Connected System Object Type: User

Metaverse Object Type: person

Link Type: Join

Precedence: 51

10.PNG

 

Scoping filter:

  • sourceObjectType – EQUAL – User
  • cloudMastered – NOTEQUAL – True

Transformations:

  • Direct – userType – userType – Update

 

6. Run a full import, full synchronization and export cycles

When rule has been configured Full Import needs to be run to both connectors

  • On-premise AD – feta.fi
  • Azure AD connector – fetanet.onmicrosoft.com – AAD

After full imports are ran verify synchronization rule changes from connector space for an existing user object. Most convenient way to do this is preview tool from AAD Connect where I can see that UserType has been populated to this user.

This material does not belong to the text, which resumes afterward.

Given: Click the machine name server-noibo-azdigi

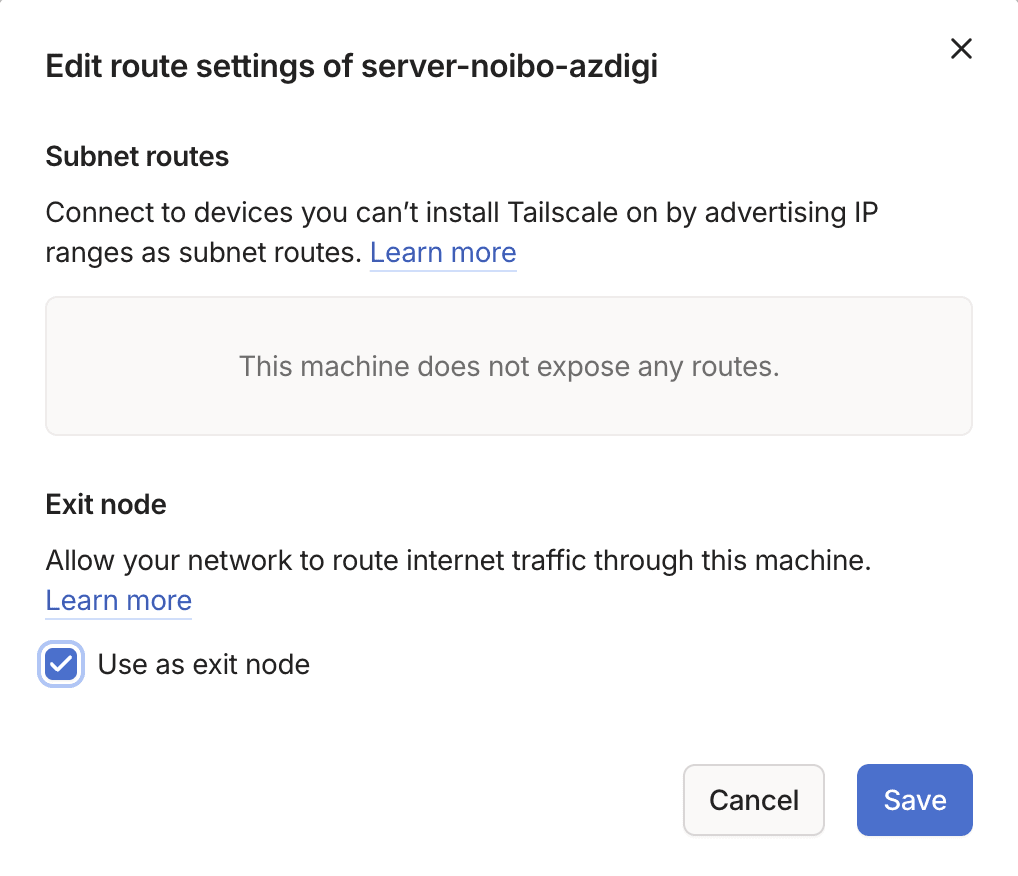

How to preview changes

Verify and run Full synchronizations

When changes at individual object has been verified

  • Run Full synchronization to on-premises AD connector
  • Verify pending exports from Azure AD connector using search connector space mechanism with Add, modify and Delete values (picture below).
  • If everything looks good, changes are expected and we are ready to go

Run export to Azure AD Connector

  • When finished verify that your accounts are visible as Guest on the cloud

7. Re-enable the sync schedule

Remember to enable sync Schedule after changes has been verified with command:  Set-ADSyncScheduler -SyncCycleEnabled $true

 

Conclusion

If your organization is managing partner accounts at on-premises and you want those partners to have ability to use same credentials to access cloud resources it can be achieved with syncing partners as Azure AD B2B users (UserType=Guest). Keep in mind that Member and Guest user types doesn’t have permission difference. As Microsoft states:

“The UserType has no relation to how the user signs in, the directory role of the user, and so on. This property simply indicates the user’s relationship to the host organization and allows the organization to enforce policies that depend on this property”.

Guest users can be easily identified from Azure AD and this information can be used together with Conditional Access policies to require certain conditions from Guest users when they are accessing to cloud application, for example MFA.